**Rows**
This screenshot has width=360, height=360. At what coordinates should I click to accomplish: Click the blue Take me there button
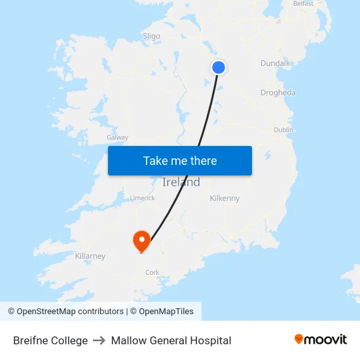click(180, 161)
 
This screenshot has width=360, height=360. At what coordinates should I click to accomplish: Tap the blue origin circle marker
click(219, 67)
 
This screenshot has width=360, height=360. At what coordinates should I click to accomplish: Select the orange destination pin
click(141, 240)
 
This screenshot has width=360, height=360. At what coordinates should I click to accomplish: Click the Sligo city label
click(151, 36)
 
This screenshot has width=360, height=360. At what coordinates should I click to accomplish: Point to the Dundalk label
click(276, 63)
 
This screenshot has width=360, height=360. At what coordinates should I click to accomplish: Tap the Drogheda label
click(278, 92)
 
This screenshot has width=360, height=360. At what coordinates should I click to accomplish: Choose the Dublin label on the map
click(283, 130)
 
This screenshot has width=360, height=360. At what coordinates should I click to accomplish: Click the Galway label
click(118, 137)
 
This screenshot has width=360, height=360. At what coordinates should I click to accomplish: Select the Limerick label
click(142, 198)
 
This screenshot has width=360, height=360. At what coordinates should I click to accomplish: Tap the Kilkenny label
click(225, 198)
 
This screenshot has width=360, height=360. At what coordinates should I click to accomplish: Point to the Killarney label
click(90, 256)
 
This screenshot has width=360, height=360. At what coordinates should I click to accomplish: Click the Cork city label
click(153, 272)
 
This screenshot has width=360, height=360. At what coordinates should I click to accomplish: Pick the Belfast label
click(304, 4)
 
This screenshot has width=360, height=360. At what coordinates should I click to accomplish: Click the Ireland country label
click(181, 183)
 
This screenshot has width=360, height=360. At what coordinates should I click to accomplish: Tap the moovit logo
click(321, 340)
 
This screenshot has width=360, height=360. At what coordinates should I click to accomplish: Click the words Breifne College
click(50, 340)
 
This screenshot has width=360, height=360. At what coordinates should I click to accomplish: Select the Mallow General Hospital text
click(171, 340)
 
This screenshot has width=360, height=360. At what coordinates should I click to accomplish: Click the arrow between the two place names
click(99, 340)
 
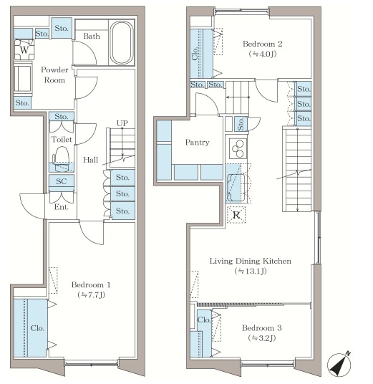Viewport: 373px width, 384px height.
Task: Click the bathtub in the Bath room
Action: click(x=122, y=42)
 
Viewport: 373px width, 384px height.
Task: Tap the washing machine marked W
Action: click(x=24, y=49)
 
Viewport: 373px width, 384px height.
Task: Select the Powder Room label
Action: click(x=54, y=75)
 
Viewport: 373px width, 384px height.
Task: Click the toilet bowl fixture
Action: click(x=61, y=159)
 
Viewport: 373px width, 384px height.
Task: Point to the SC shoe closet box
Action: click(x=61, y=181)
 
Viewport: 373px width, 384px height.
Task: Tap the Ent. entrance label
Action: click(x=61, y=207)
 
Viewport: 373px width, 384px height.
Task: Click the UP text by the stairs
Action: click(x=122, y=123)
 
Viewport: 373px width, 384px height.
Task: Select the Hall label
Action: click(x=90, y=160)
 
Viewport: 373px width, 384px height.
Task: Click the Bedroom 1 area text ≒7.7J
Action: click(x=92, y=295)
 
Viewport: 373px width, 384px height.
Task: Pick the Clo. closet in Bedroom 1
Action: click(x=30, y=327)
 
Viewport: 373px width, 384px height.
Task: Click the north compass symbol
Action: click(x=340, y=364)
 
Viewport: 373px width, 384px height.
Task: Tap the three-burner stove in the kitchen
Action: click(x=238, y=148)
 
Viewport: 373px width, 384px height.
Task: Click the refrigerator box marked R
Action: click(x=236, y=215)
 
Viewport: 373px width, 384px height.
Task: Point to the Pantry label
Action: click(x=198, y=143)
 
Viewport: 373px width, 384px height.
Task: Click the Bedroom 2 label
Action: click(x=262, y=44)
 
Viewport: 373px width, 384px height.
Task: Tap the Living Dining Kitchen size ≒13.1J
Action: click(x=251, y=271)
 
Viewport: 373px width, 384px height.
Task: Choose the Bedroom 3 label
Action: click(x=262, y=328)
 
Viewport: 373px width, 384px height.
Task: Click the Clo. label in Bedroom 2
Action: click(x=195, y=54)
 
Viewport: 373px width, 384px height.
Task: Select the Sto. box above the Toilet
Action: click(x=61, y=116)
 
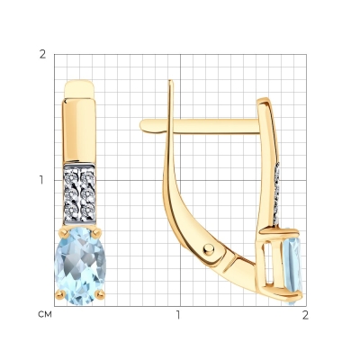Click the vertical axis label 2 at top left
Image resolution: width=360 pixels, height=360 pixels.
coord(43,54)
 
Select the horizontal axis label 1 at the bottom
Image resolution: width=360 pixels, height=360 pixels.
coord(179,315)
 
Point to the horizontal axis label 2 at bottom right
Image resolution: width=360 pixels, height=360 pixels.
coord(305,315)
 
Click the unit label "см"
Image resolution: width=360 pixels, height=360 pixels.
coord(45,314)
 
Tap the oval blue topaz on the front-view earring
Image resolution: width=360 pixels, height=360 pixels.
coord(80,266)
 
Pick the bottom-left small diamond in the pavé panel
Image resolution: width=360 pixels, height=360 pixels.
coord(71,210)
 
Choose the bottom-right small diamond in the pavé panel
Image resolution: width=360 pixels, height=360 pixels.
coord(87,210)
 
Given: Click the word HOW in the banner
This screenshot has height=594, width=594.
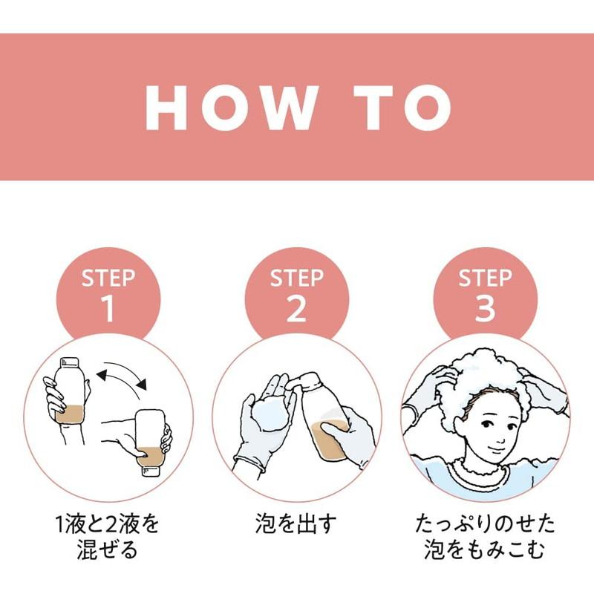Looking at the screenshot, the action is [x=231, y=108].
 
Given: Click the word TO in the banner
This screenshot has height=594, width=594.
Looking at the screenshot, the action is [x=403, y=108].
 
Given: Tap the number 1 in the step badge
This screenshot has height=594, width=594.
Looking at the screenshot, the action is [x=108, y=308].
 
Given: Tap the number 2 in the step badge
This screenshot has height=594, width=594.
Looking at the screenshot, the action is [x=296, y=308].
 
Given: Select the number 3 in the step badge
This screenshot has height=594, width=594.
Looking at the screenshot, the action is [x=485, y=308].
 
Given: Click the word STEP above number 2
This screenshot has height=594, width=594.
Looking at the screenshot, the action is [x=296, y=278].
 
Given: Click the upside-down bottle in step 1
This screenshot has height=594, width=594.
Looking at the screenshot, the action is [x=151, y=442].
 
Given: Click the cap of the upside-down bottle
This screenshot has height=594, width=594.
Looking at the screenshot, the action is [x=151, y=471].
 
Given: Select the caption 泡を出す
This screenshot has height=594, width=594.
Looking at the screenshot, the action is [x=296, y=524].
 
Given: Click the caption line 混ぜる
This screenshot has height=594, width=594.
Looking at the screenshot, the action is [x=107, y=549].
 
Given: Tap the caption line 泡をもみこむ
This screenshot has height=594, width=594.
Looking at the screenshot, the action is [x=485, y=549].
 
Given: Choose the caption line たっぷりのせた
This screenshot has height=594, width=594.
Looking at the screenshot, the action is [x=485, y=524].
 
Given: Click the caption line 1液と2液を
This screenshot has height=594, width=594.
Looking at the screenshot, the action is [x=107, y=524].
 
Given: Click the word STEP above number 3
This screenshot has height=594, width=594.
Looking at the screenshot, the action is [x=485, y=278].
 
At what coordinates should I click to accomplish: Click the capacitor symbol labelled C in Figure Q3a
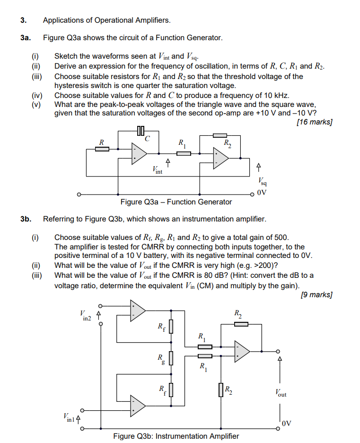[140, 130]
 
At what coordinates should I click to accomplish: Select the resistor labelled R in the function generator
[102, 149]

**Task requirements**
Locate every line in the entries above that contains the word "Pick" and copy each one.

**Finished exercise**
This screenshot has width=360, height=360. At what coordinates should I click to accomplish: Pick the Belfast label
Task: Pick the Clo. closet in Bedroom 1
Pick the bottom-left small diamond in the pavé panel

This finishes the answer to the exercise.